— BEGIN PROVIDED TEXT —

# Boost :

Subject: Re: [boost] [ratio] Assignation between equivalent ratios
From: Howard Hinnant (howard.hinnant_at_[hidden])
Date: 2009-12-07 09:18:09

On Dec 7, 2009, at 6:44 AM, vicente.botet wrote:

>
> ----- Original Message -----
> From: "Howard Hinnant" <howard.hinnant_at_[hidden]>
> To: <boost_at_[hidden]>
> Sent: Sunday, December 06, 2009 11:42 PM
> Subject: Re: [boost] [ratio] Assignation between equivalent ratios
>
>
>>
>> On Dec 6, 2009, at 1:33 PM, vicente.botet wrote:
>>
>>> Hi,
>>>
>>> I was wondering if we need to be able to make assignations between equivalent ratios. e.g.
>>>
>>> ratio<1,3> r1;
>>>
>>> ratio<3,9> r2;
>>>
>>> r1 = r2; // (1)
>>>
>>>
> <snip>
>>>
>>> I'm missing something? Any thougths?

— END PROVIDED TEXT —
— BEGIN DATA SEGMENT —

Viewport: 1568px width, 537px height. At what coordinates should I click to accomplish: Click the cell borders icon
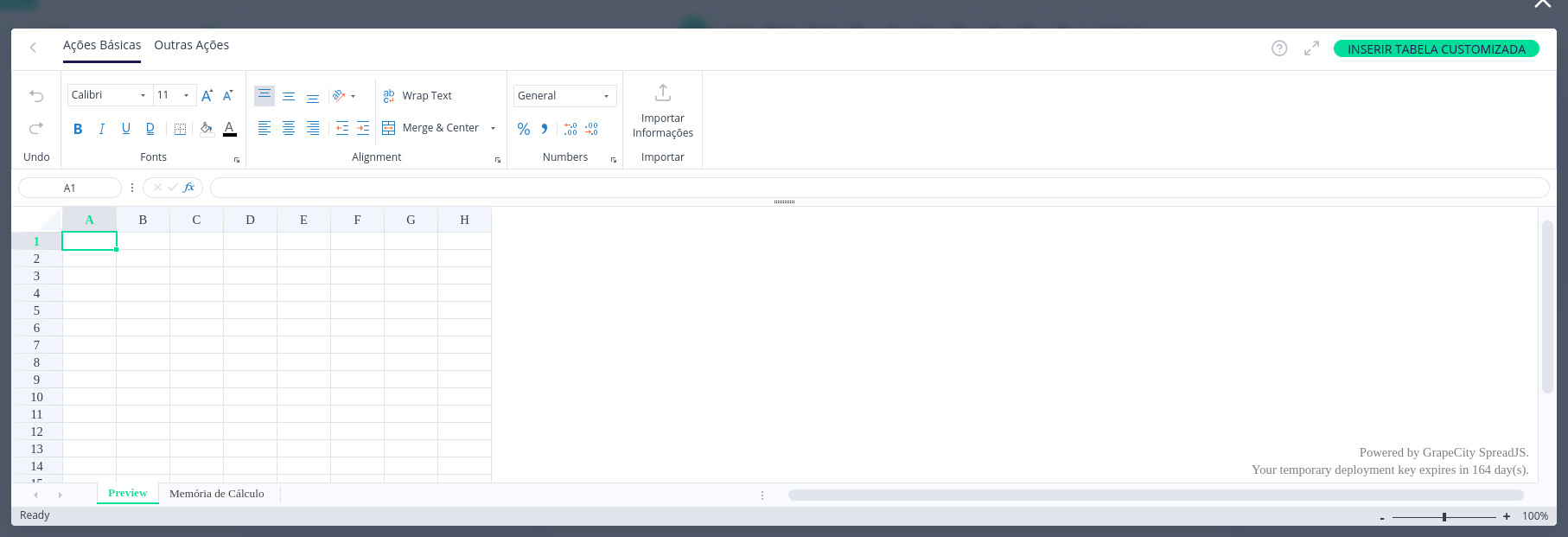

— END DATA SEGMENT —

PROBLEMS TO SOLVE:
1. Using the message about assignment between equivalent ratios, not the listing, say whether each statement agrees with it. Answer yes or no for each, and quote the words that decide it.
(a) The reply from Howard Hinnant is dated 2009-12-07.
(b) In the example, the second ratio is declared as ratio<2,6>.
(c) The quoted original message was sent on a Saturday.
2. Pick up the message about assignment between equivalent ratios, not the listing, after its final line and keep writing it.

EXERCISE RESULTS:
1.
(a) Yes: "Date: 2009-12-07 09:18:09"
(b) No: "ratio<3,9> r2;"
(c) No: "Sent: Sunday, December 06, 2009 11:42 PM"

2.
>>
>> Hi Vicente,
>>
>> I think you've made a good observation. The original intent was to just have the special members of <ratio> governed by [functions.within.classes]. However your example code has given me pause for thought. I haven't found any motivating use cases for the assignment operator. But I can easily think of motivating uses for the copy constructor (and having the assignment operator be consistent, with the copy constructor, motivating cases or not, makes sense). I'm experimenting with the following special members and things look good to me:
>>
>> ratio() {}
>>
>> template <intmax_t _N2, intmax_t _D2>
>> ratio(const ratio<_N2, _D2>&,
>> typename enable_if
>> <
>> ratio<_N2, _D2>::num == num &&
>> ratio<_N2, _D2>::den == den
>>> ::type* = 0) {}
>>
>> template <intmax_t _N2, intmax_t _D2>
>> typename enable_if
>> <
>> ratio<_N2, _D2>::num == num &&
>> ratio<_N2, _D2>::den == den,
>> ratio&
>>> ::type
>> operator=(const ratio<_N2, _D2>&) {return *this;}
>>
>> I.e. ratio is default constructible, and can be constructed or assigned from any ratio which has the same normalized form.
>>
>> I encourage you to write up an issue for the LWG issues list proposing this addition. Instructions for doing so can be found here:
>>

>>
>> Thanks for working on this.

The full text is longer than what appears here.